Example 1: Kafka with SASL Authentication

apiVersion: v1
kind: Secret
metadata:
  name: kafka-credentials
  namespace: default
type: Opaque
stringData:
  brokers: "kafka1:9092,kafka2:9092,kafka3:9092"
  topic: "input-topic"
  consumerGroup: "dataflow-group"
  username: "kafka-user"
  password: "kafka-password"
---
apiVersion: dataflow.dataflow.io/v1
kind: DataFlow
metadata:
  name: kafka-example
spec:
  source:
    type: kafka
    config:
      brokersSecretRef:
        name: kafka-credentials
        key: brokers
      topicSecretRef:
        name: kafka-credentials
        key: topic
      consumerGroupSecretRef:
        name: kafka-credentials
        key: consumerGroup
      sasl:
        mechanism: "scram-sha-256"
        usernameSecretRef:
          name: kafka-credentials
          key: username
        passwordSecretRef:
          name: kafka-credentials
          key: password

Example 2: PostgreSQL with Connection String from Secret

apiVersion: v1
kind: Secret
metadata:
  name: postgres-credentials
  namespace: default
type: Opaque
stringData:
  connectionString: "postgres://user:password@postgres:5432/dbname?sslmode=disable"
  table: "output_table"
---
apiVersion: dataflow.dataflow.io/v1
kind: DataFlow
metadata:
  name: postgres-example
spec:
  source:
    type: postgresql
    config:
      connectionStringSecretRef:
        name: postgres-credentials
        key: connectionString
      tableSecretRef:
        name: postgres-credentials
        key: table

Priority of Values

If both a direct value and SecretRef are specified, SecretRef takes priority. The value from the secret will be used instead of the direct value.

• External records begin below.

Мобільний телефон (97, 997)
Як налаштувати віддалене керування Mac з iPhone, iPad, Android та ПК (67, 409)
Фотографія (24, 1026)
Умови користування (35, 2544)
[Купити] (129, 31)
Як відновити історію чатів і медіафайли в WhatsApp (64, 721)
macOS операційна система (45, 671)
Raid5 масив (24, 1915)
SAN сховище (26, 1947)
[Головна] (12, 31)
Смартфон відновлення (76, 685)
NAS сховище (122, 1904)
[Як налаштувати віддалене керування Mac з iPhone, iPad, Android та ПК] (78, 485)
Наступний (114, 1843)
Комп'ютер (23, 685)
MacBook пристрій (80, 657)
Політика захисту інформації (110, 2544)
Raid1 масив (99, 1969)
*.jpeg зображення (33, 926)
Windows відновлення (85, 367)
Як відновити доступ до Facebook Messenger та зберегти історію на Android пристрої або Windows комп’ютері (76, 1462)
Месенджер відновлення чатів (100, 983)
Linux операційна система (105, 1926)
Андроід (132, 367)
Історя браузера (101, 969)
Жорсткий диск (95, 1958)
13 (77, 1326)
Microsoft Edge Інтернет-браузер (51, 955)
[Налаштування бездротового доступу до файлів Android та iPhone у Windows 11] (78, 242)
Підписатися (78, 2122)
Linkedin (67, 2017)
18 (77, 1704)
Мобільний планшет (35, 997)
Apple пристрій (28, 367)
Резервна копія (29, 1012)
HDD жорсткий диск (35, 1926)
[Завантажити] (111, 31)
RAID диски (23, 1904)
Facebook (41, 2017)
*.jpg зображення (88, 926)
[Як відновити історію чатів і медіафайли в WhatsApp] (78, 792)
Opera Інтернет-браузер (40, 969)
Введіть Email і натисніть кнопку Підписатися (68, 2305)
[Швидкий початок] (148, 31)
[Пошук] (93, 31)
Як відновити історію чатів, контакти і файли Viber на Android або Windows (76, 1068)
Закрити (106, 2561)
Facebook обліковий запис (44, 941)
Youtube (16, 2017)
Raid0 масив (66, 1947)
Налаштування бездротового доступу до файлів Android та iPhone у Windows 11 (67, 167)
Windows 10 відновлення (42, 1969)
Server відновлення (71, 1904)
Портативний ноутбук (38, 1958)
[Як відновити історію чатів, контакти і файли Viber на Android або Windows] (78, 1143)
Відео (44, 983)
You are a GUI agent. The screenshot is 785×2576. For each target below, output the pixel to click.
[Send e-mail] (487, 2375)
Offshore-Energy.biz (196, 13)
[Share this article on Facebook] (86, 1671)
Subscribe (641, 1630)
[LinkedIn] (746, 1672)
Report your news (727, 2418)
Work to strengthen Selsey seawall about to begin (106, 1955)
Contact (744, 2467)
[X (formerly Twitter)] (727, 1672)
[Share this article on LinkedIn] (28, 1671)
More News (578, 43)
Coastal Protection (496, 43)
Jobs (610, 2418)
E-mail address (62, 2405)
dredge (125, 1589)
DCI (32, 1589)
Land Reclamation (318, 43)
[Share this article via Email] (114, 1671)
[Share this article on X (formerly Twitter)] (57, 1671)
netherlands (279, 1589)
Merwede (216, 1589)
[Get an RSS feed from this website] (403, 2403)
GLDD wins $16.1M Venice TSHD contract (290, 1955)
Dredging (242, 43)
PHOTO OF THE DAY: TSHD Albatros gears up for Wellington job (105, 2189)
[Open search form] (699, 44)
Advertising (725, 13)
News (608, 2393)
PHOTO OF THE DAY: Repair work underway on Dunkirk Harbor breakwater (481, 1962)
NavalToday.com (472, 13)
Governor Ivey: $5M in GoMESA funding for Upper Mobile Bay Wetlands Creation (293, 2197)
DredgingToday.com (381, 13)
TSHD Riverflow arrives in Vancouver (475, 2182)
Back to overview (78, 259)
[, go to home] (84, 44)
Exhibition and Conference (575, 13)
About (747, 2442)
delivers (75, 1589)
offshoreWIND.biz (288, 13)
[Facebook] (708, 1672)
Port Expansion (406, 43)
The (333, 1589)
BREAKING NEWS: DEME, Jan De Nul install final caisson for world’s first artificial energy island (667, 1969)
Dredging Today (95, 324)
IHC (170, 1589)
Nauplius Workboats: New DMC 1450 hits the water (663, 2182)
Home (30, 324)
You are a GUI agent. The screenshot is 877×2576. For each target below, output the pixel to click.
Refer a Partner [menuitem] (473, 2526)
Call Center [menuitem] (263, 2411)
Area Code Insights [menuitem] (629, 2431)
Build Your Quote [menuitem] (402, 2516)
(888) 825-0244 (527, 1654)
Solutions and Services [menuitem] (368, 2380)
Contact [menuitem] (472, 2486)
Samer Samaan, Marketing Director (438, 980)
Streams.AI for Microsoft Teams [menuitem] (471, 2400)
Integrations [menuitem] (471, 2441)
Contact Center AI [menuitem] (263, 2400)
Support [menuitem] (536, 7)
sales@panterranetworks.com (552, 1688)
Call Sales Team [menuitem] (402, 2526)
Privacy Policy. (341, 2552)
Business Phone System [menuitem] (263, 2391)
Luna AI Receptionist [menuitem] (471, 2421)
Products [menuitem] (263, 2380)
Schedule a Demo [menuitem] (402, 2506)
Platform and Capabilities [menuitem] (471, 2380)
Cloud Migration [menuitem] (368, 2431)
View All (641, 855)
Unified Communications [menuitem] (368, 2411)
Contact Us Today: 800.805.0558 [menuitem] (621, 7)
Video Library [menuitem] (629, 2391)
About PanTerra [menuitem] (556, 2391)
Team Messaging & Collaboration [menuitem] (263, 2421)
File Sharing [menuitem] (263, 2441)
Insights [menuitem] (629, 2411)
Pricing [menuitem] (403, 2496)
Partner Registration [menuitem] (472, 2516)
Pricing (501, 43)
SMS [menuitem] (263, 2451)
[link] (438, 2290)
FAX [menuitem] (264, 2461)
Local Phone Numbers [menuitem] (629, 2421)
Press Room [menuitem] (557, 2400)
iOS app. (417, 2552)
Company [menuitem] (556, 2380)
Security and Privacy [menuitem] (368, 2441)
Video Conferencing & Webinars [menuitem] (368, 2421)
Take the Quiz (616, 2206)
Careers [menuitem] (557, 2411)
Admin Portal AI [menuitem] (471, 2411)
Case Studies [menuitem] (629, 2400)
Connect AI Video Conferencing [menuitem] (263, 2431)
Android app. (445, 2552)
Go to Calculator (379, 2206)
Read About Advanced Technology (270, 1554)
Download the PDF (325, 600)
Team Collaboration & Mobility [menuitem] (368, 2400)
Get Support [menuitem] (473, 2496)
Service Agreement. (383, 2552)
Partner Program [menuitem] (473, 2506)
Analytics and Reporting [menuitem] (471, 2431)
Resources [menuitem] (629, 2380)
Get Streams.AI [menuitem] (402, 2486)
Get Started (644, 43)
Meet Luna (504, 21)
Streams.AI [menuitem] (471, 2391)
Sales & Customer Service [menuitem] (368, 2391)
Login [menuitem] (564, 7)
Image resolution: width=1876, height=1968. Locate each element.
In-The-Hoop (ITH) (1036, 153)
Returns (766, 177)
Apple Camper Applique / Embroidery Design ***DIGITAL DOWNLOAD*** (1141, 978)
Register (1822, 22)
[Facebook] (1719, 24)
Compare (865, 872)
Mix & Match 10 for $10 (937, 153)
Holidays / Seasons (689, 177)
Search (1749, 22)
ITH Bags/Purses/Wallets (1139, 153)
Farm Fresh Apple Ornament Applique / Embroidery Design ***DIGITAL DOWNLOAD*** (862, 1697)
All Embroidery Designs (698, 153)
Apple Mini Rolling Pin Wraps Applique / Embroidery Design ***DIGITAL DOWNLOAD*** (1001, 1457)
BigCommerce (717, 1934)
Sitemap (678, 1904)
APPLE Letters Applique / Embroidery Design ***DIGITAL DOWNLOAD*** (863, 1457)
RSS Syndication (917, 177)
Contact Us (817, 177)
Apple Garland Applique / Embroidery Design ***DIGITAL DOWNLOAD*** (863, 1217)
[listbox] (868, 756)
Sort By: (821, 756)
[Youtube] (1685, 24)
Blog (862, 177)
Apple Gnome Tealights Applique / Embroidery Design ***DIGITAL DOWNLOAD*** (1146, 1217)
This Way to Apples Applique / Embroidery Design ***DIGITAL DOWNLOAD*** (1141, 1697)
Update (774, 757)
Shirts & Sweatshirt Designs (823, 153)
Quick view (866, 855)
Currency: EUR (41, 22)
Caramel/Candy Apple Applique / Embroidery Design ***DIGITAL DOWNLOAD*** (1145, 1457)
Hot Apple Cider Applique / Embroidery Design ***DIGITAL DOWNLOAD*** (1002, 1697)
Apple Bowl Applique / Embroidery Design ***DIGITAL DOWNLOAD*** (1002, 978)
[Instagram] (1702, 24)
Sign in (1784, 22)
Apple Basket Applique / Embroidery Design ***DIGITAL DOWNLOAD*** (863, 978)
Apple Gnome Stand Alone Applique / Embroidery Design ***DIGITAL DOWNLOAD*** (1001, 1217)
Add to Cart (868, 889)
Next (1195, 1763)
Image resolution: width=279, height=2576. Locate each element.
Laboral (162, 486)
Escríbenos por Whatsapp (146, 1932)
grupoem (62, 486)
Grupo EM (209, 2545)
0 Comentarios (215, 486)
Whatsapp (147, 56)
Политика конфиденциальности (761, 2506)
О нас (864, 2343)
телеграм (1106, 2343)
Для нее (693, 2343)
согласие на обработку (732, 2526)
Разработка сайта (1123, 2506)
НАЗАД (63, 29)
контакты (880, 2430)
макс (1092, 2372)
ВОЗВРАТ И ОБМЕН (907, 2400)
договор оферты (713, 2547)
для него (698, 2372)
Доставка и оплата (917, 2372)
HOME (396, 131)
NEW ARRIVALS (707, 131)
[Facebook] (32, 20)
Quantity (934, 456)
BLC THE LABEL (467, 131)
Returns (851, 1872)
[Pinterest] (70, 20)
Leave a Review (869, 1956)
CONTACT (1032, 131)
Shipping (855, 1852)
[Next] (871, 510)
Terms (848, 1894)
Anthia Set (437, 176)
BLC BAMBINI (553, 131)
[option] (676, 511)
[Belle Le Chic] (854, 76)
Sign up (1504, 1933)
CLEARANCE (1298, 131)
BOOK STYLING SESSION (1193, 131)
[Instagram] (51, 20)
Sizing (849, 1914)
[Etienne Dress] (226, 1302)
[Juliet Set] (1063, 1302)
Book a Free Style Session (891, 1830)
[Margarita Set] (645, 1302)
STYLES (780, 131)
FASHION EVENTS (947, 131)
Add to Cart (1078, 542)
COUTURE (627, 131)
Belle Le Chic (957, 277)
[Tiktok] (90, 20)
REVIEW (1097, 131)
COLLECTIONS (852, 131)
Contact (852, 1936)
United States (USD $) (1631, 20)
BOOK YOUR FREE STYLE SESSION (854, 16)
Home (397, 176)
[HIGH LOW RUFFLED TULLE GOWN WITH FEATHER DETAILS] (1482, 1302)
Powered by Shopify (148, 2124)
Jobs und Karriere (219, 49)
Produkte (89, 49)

Secrets in Different Namespaces

By default, the operator looks for secrets in the same namespace where the DataFlow resource is located. You can specify a different namespace:

connectionStringSecretRef:
  name: postgres-credentials
  namespace: shared-secrets
  key: connectionString

TLS Certificates from Secrets

For TLS configuration, the operator automatically determines whether the value from the secret is a file path or certificate content.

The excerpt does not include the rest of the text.